Historiadores destacam que a independência não foi um ato isolado, mas o ápice de um processo que se estendeu por décadas. A chegada da Família Real em 1808, com a abertura dos portos, e a elevação do Brasil a Reino Unido em 1815, foram marcos iniciais. Com a Revolução Liberal do Porto (1820), Lisboa intensificou pressões para reduzir a autonomia colonial. O Dia do Fico, em 9 de janeiro de 1822, quando Dom Pedro decidiu permanecer no país, foi decisivo.
Entre as articulações políticas e militares, nomes como José Bonifácio e a imperatriz Maria Leopoldina tiveram papel fundamental. Contudo, o brado de setembro não encerrou os conflitos. Províncias como Bahia, Piauí, Maranhão e Grão-Pará enfrentaram batalhas, como a do Jenipapo, para expulsar tropas portuguesas. O reconhecimento internacional veio gradualmente: os Estados Unidos em 1824 e Portugal apenas em 1825.

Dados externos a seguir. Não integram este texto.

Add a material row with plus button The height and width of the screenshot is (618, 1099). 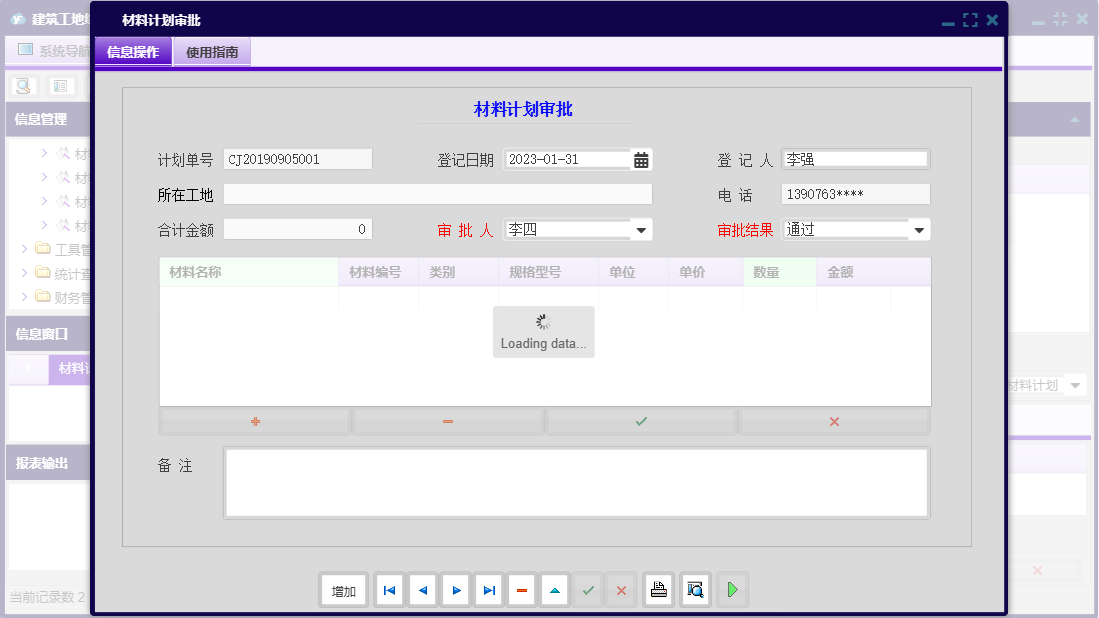(255, 422)
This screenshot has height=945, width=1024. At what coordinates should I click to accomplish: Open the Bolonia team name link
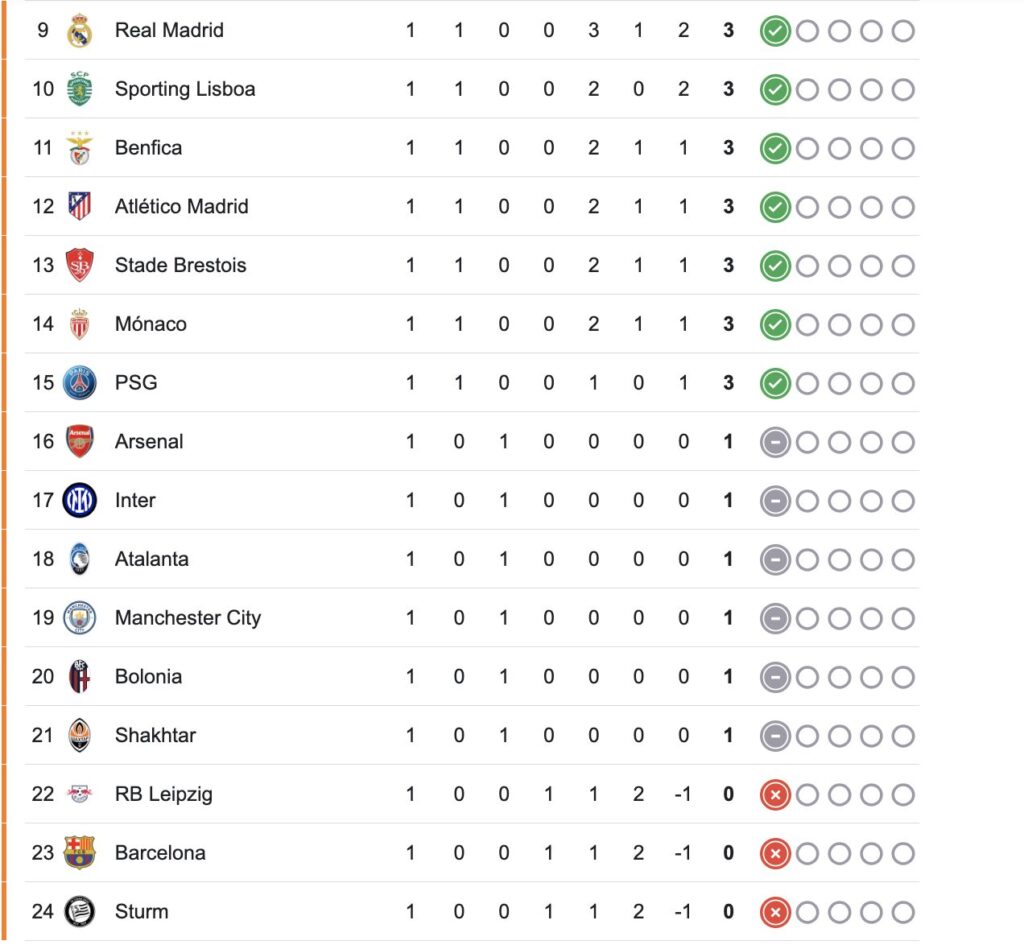(148, 677)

Especialistas apontam que o processo independentista resultou em uma monarquia constitucional com a Carta de 1824, mas preservou estruturas como a escravidão e o latifúndio, cujos efeitos persistem até hoje. Para analistas contemporâneos, a soberania plena é uma construção contínua. “Independência não é só um grito no passado, é a coragem diária de transformar o presente”, afirmam.

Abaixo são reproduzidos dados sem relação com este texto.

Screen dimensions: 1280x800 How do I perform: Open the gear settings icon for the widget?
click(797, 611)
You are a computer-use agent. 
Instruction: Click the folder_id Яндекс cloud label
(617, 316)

Nesse sentido, o debate sobre o significado da independência no cotidiano envolve ações concretas nas áreas de educação, trabalho e participação social. A busca por conhecimento, o estímulo a práticas éticas e inovadoras, e o respeito às diferenças são apontados como caminhos para superar desigualdades heranças do período colonial. Especialistas defendem que o patriotismo efetivo se manifesta no compromisso diário de melhorar a realidade do país e na participação ativa na consolidação da cidadania.